Nordrhein-Westfalens Ministerpräsident Armin Laschet (CDU) verteidigte den geplanten CO2-Preis als Handel mit Verschmutzungsrechten, er sei ein großer Schritt. "Überall außerhalb Deutschlands wird dieses Klimapaket begrüßt", sagte er. Es sei aber gut, dass der Bundesrat geschlossen beim Steuerrecht den Vermittlungsausschuss anrufe.

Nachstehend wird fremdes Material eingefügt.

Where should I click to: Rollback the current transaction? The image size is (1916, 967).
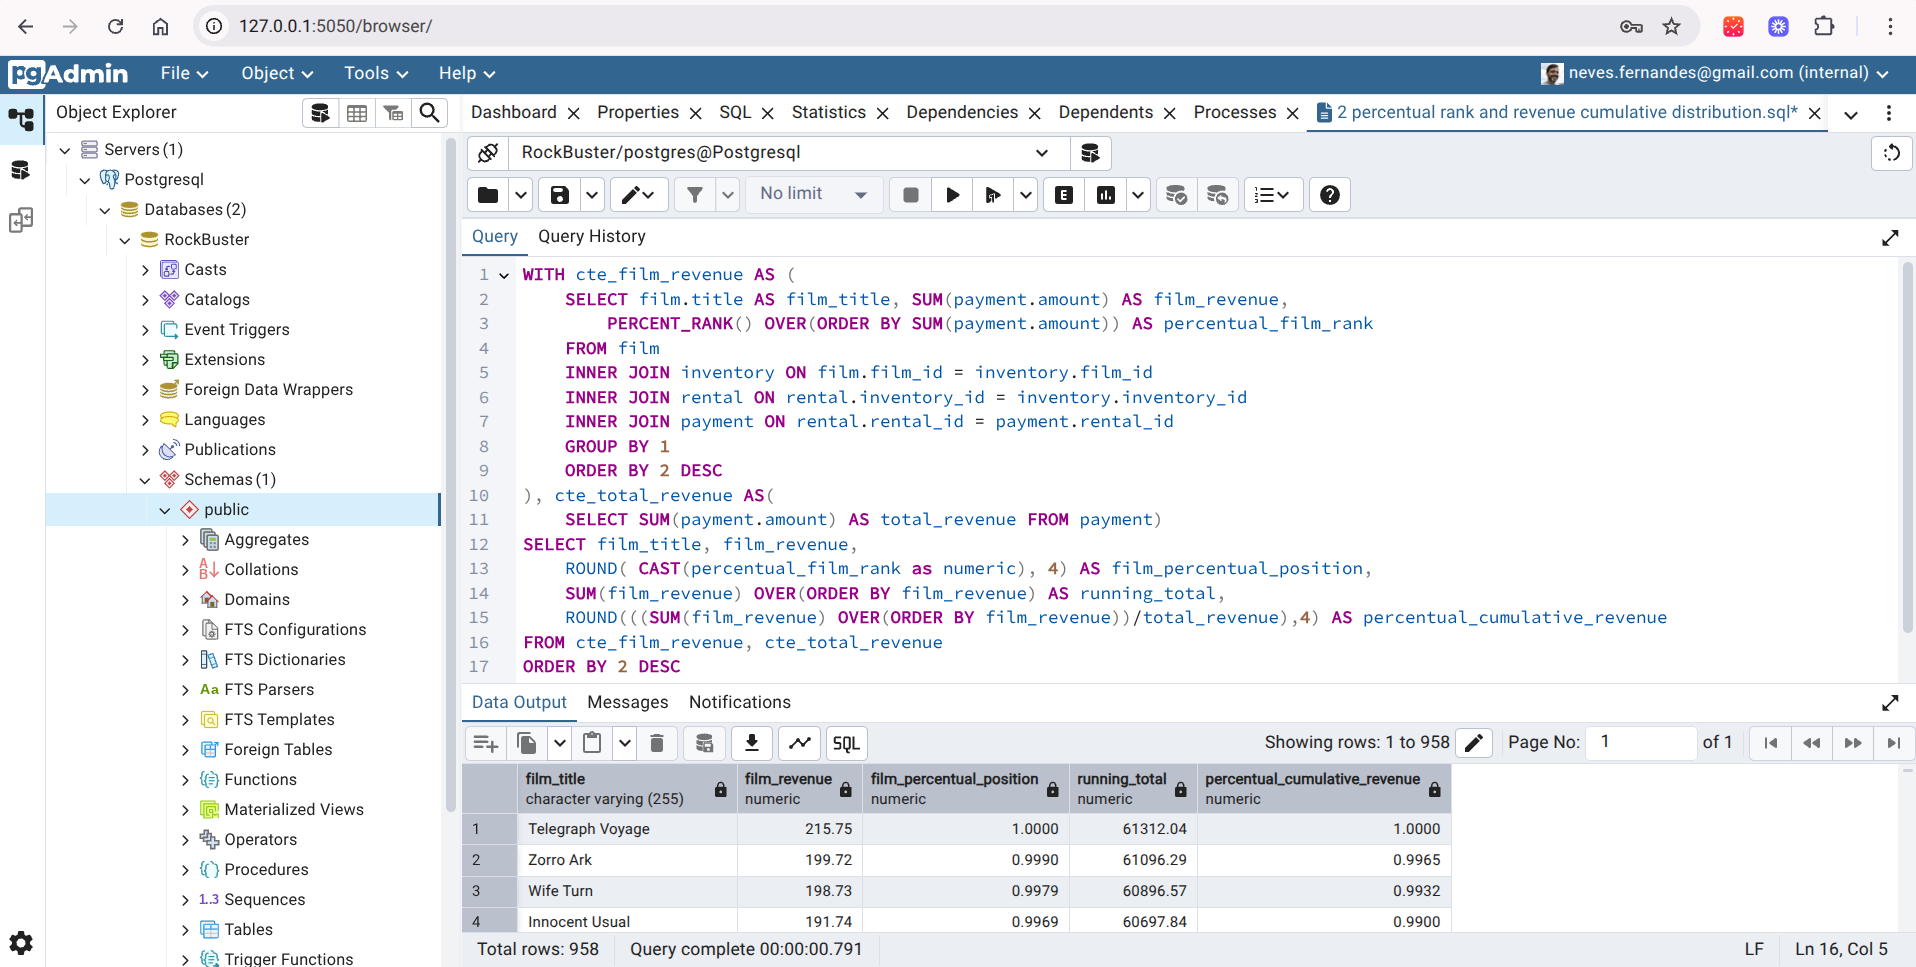coord(1217,194)
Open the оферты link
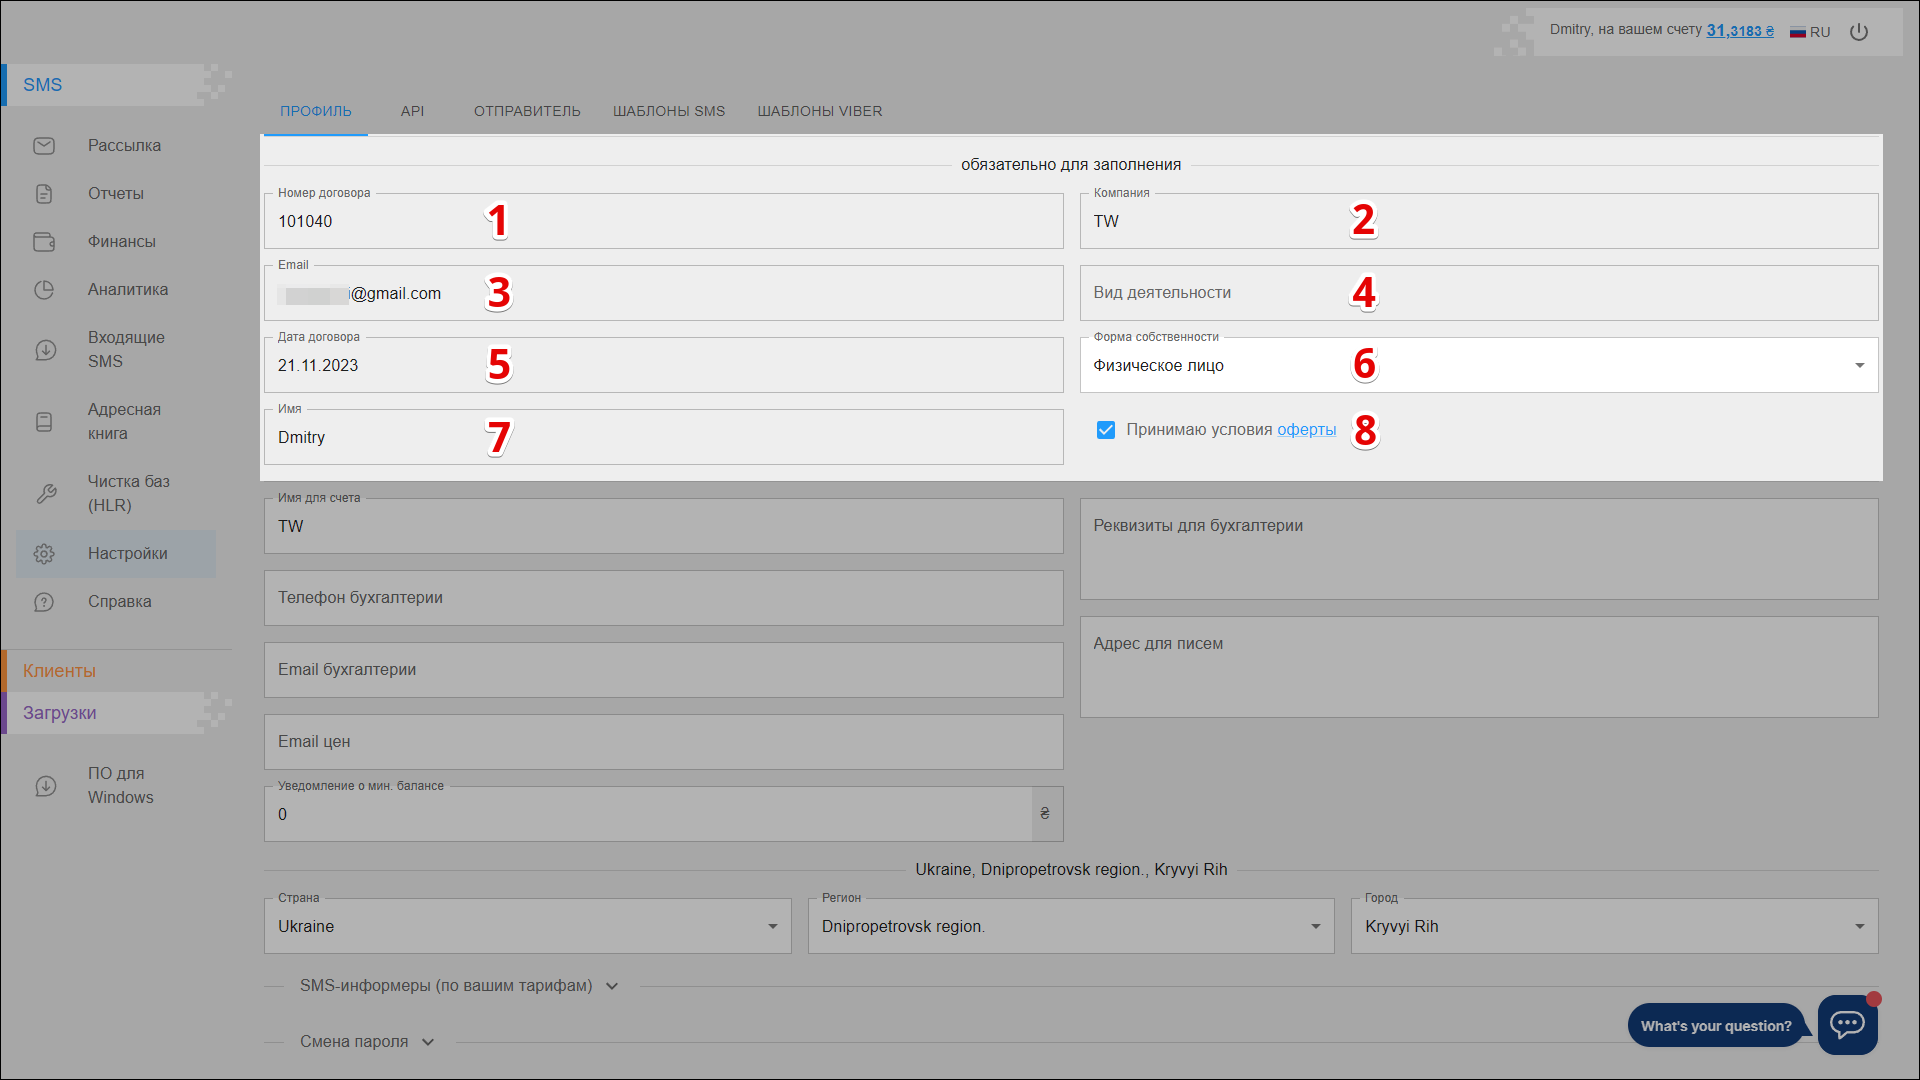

Bundesregierung sagt Nachbesserungen zu

Das Verkehrsbündnis Allianz pro Schiene kritisierte derweil die "Hängepartie" um die geplante Mehrwertsteuersenkung für Bahntickets im Fernverkehr. Bund und Länder müssten die fest zugesagte Senkung nun rasch auf den Weg bringen, sagte der Geschäftsführer der Allianz, Dirk Flege, am Freitag in Berlin. "Klimaschutz im Verkehr darf nicht am Kostenstreit zwischen Bund und Ländern scheitern."

Die Bundesregierung reagierte derweil auf Forderungen der Länder und sagte Nachbesserungen am Klimapaket zu. Dabei geht es darum, Belastungen von energieintensiven Unternehmen bei einer CO2-Bepreisung zu vermeiden. In einer Protokollerklärung bekräftigt die Bundesregierung, dass sie für die Zeit ab 1. Januar 2022 im Wege einer Rechtsverordnung erforderliche Maßnahmen zum Erhalt der EU-weiten und internationalen Wettbewerbsfähigkeit betroffener Unternehmen regeln werde. Verhindert werden soll, dass Firmen wegen Belastungen abwandern und in anderen Ländern CO2 ausstoßen.

In der Protokollerklärung heißt es, die Bundesregierung werde alle relevanten Beteiligten, insbesondere die kleinen und mittelständischen Unternehmen, in den Prozess einbeziehen.